• Stated problem:
Render everything from the line that contains "Image resolution: width=1860" down to the last of the lines below as a JSON list of strings, one string per line and with blank lines omitted. Leave the pictures out of your answer.

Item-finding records
::::::::
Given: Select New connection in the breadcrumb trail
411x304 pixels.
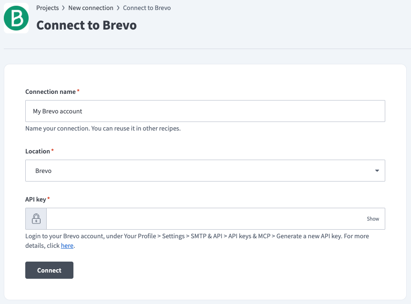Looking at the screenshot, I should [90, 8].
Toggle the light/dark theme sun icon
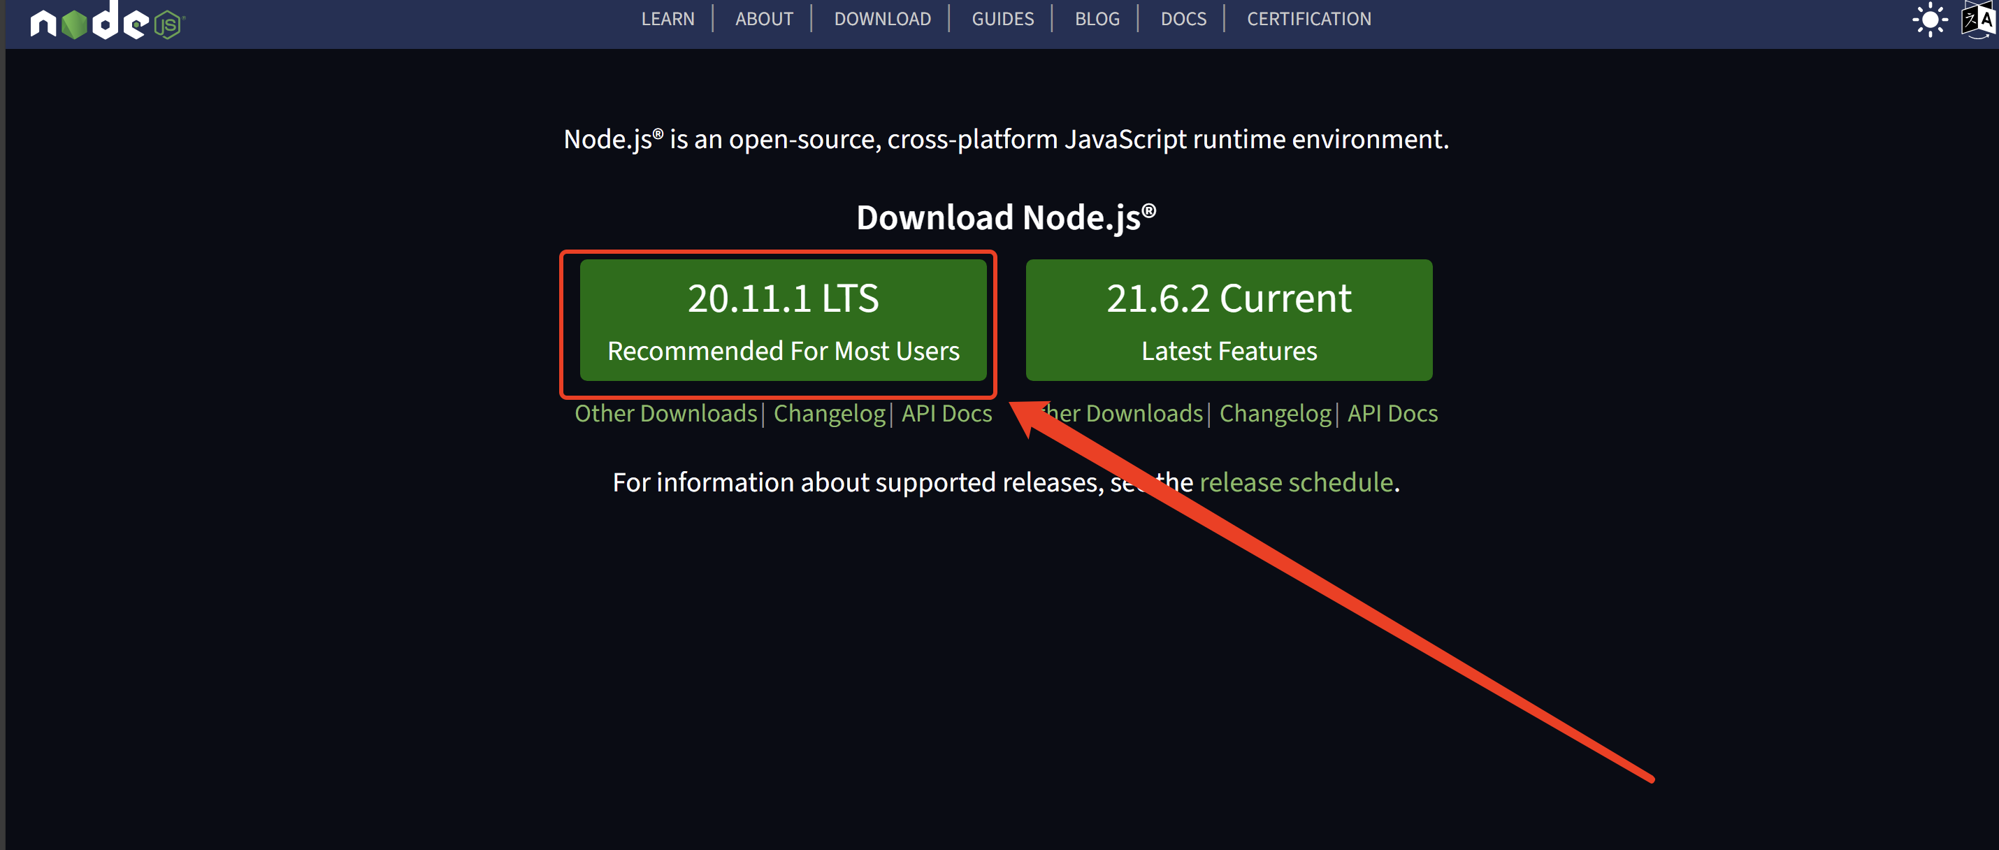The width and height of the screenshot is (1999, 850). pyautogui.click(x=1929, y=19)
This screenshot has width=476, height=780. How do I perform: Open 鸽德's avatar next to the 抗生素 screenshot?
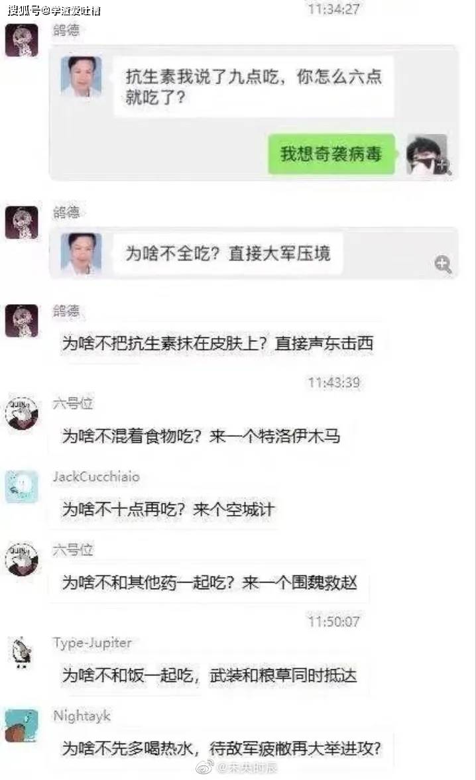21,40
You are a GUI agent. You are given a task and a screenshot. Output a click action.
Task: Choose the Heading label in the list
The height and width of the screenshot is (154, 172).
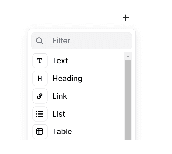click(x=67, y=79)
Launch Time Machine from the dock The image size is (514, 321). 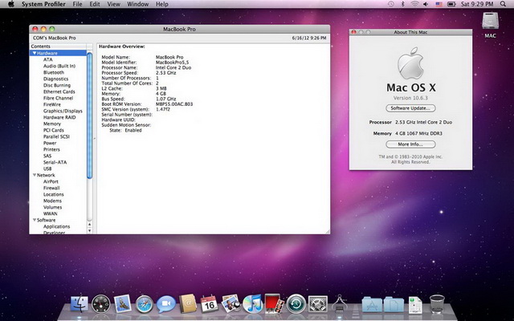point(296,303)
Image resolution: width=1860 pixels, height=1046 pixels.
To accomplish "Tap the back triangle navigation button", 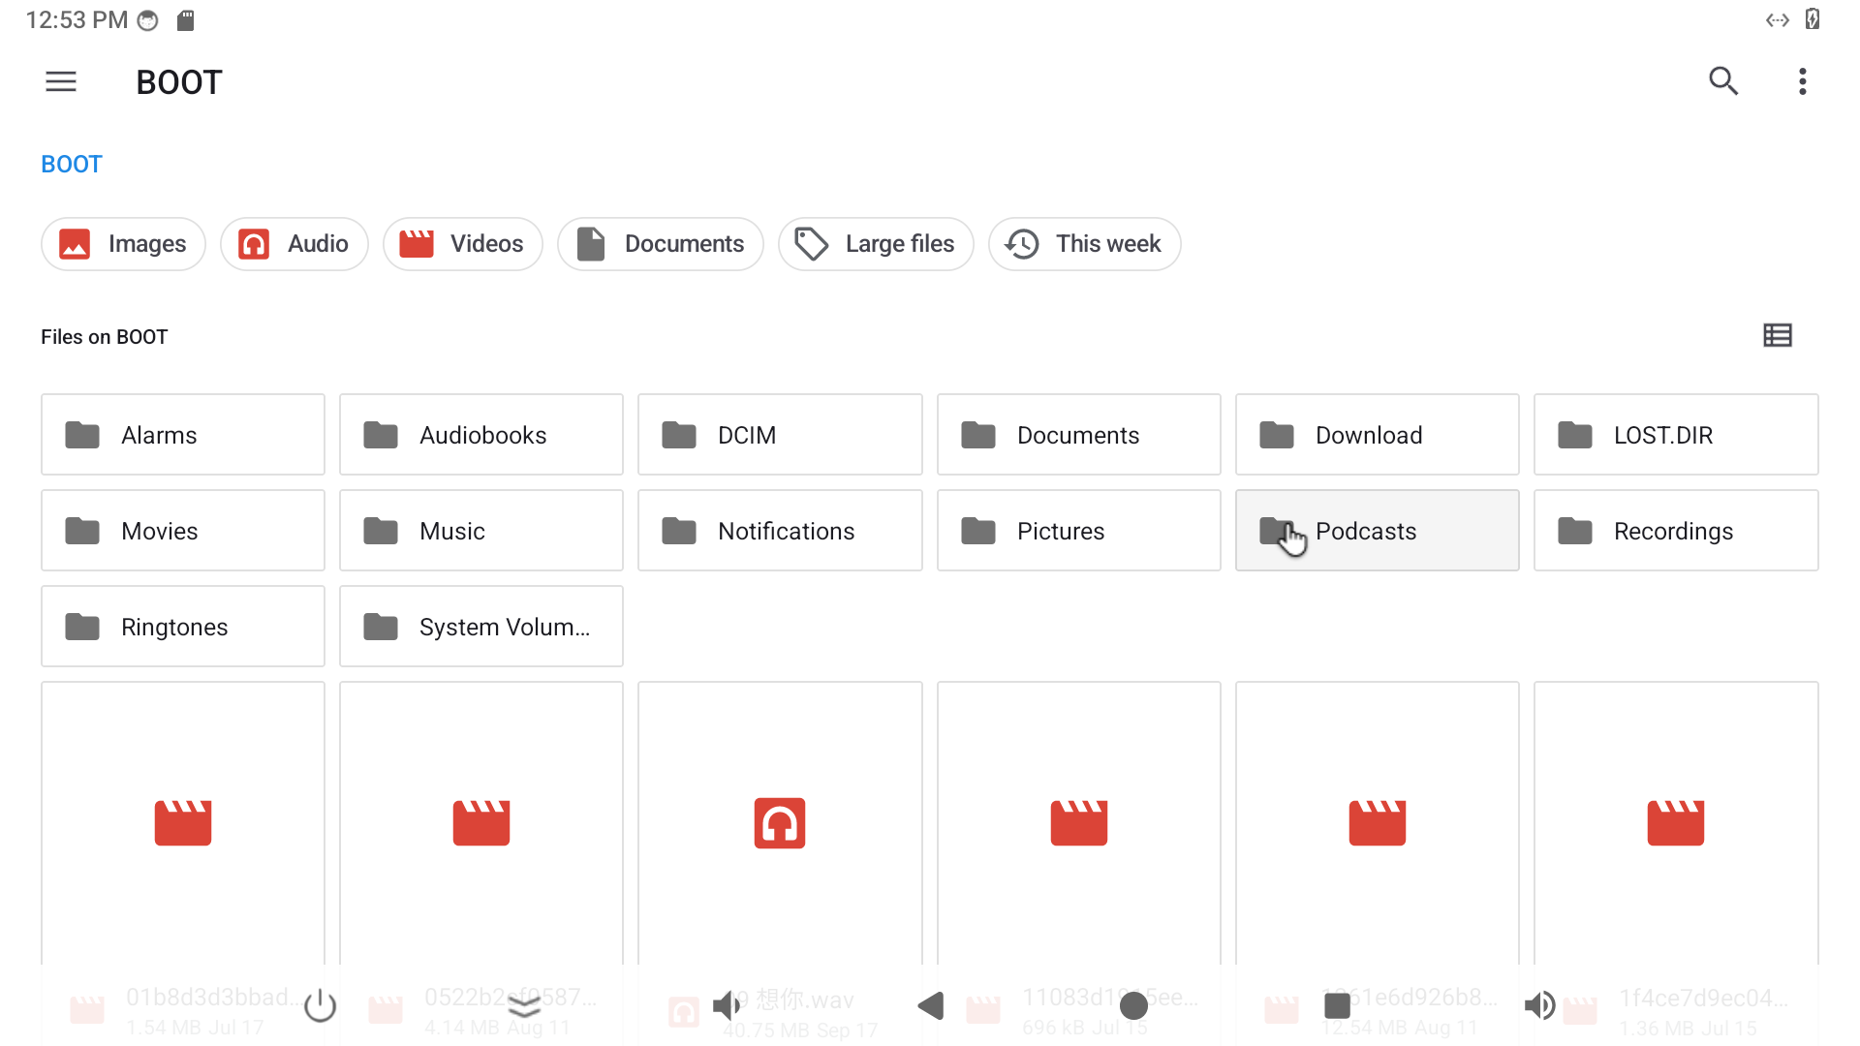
::::::::
• Exercise response:
[
  "Image resolution: width=1860 pixels, height=1046 pixels.",
  "To accomplish \"Tap the back triangle navigation button\", "
]